- Instructions for the task -
Render the records from the line containing "You are a GUI" through the end of the records as a Markdown table with two columns, Row and Text, giving each line a number and skipping blank lines. Leave the pictures out.

- Data for this exercise -
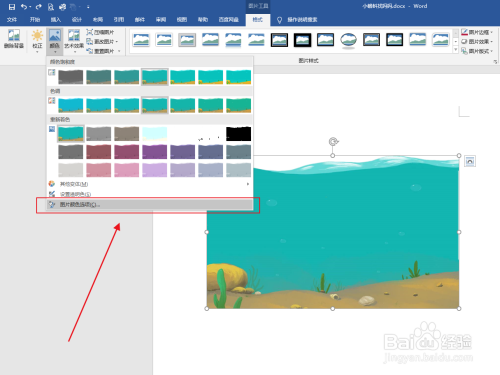Click the rotation handle above the picture
Screen dimensions: 500x375
pyautogui.click(x=333, y=142)
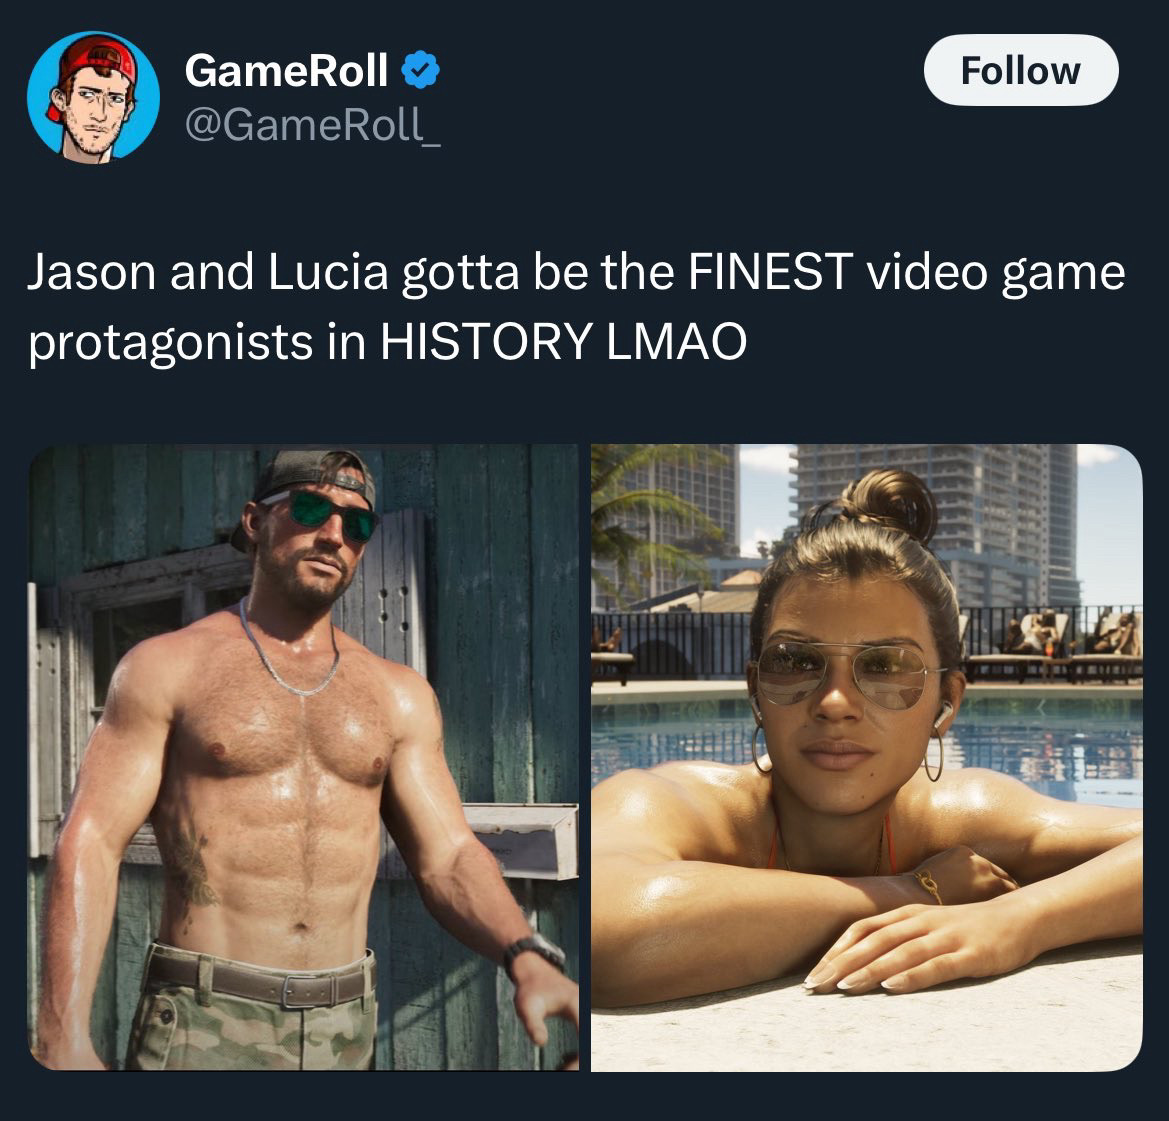Click the tweet text about Jason and Lucia
Screen dimensions: 1169x1121
576,306
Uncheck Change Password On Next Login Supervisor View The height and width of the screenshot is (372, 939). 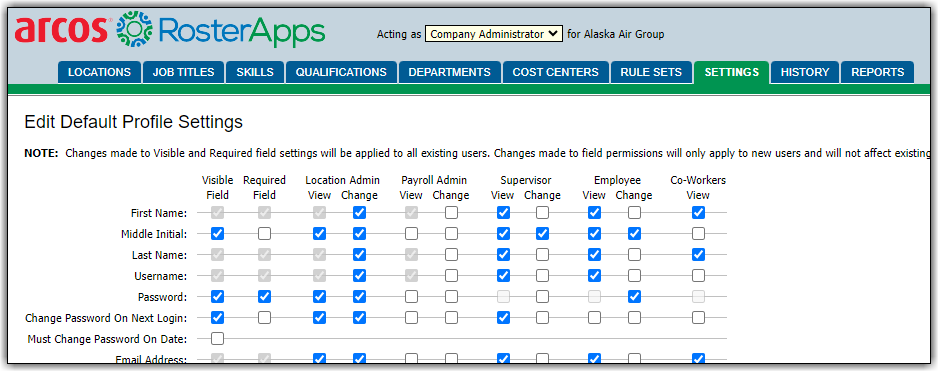[x=504, y=317]
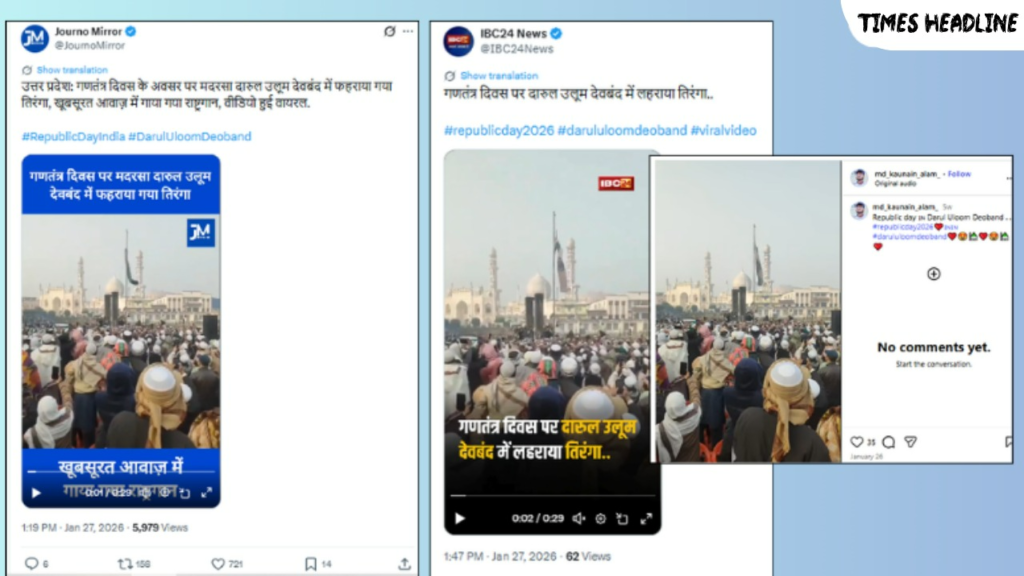The image size is (1024, 576).
Task: Seek on IBC24 video progress bar
Action: (x=552, y=496)
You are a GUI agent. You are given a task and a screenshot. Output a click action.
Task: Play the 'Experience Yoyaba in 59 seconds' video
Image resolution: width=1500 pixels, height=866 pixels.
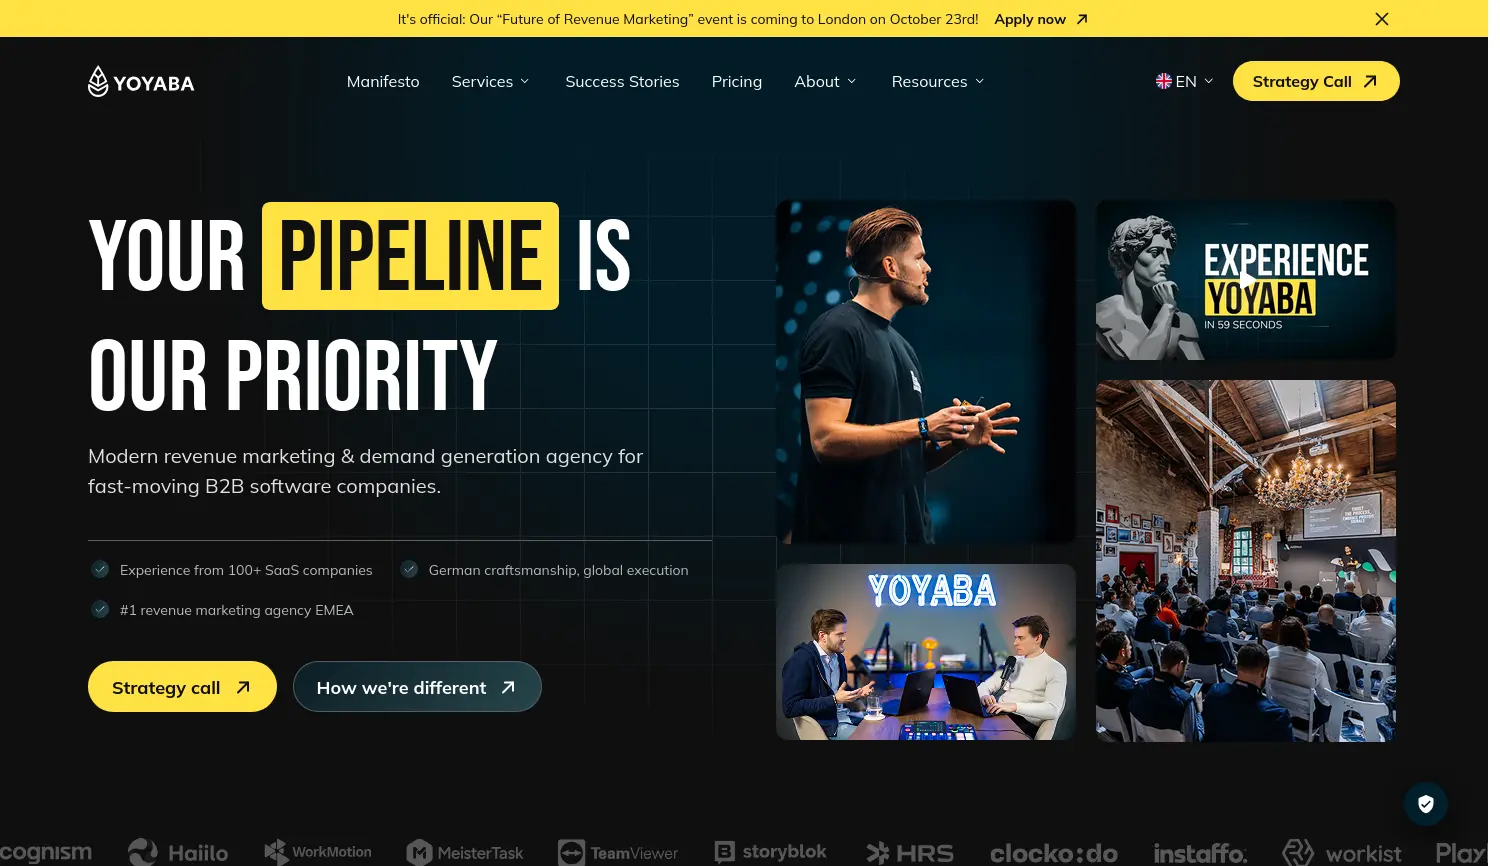tap(1245, 279)
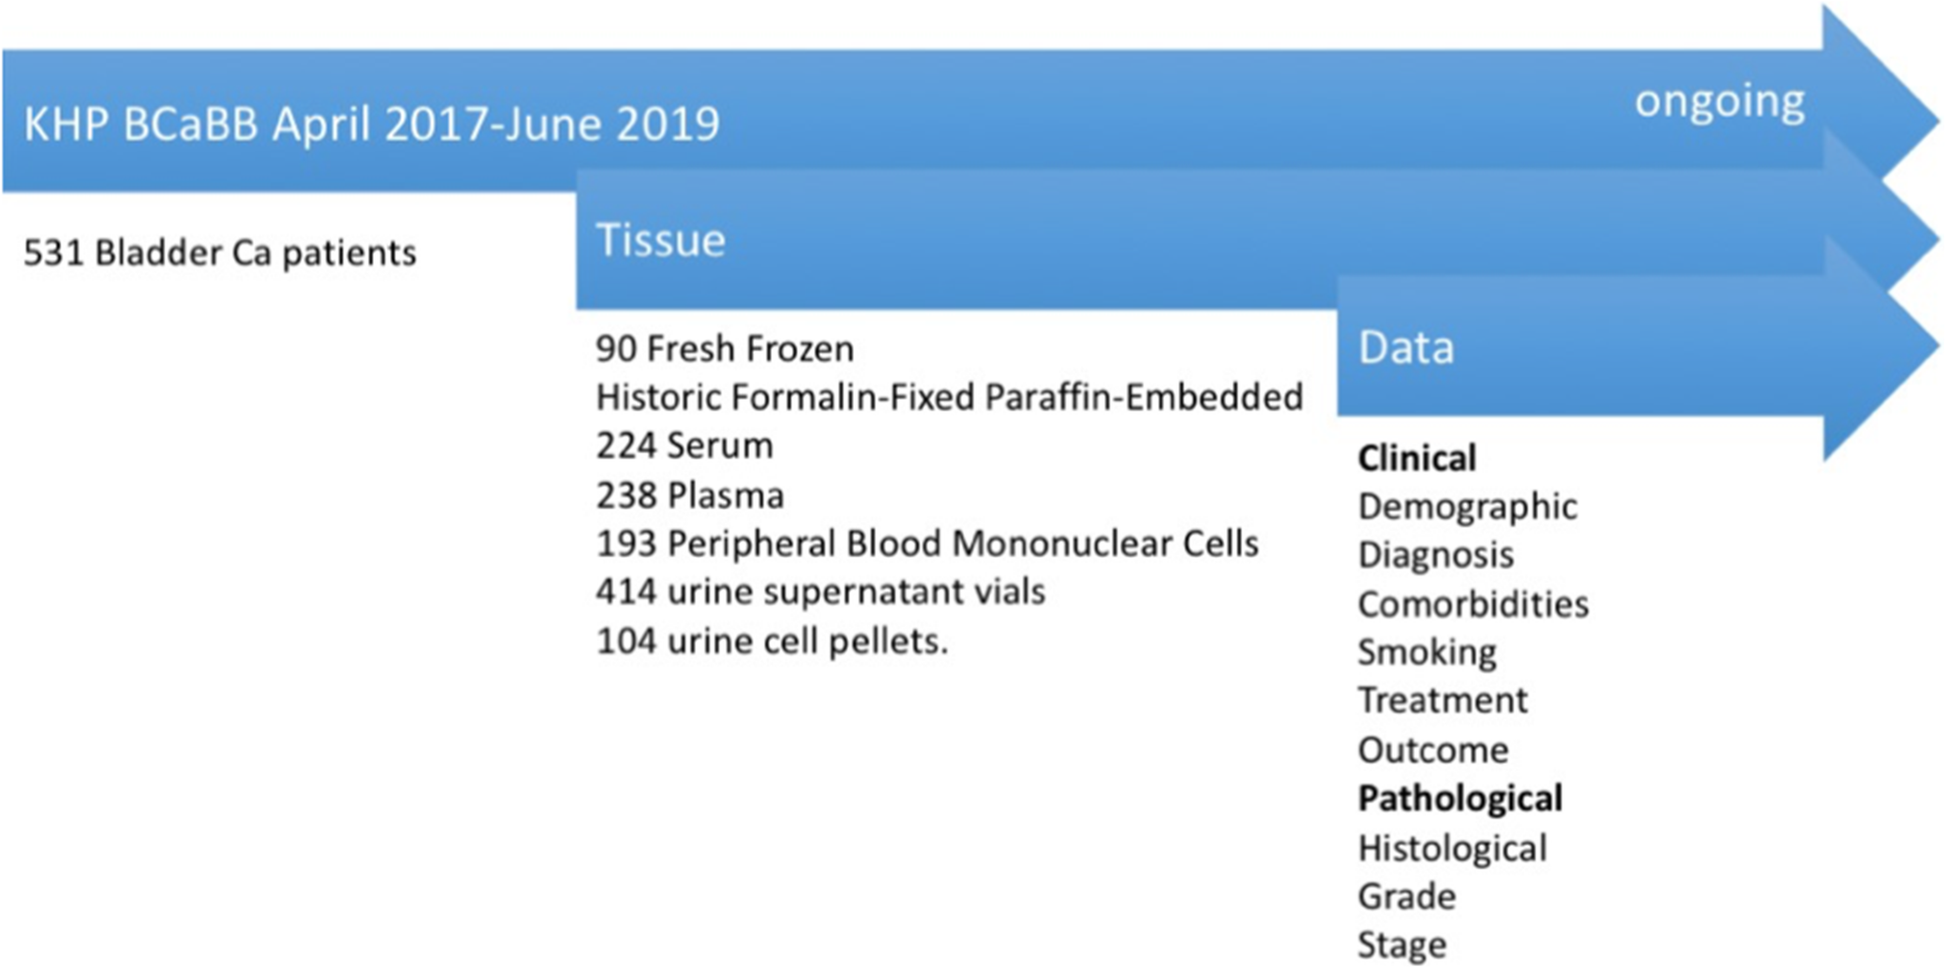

- Final answer -
| Row | Text |
|---|---|
| 1 | You are a GUI agent. You are given a task and a screenshot. Output a click action. |
| 2 | Task: Play the 'Experience Yoyaba in 59 seconds' video |
| 3 | Image resolution: width=1500 pixels, height=866 pixels. |
| 4 | tap(1245, 279) |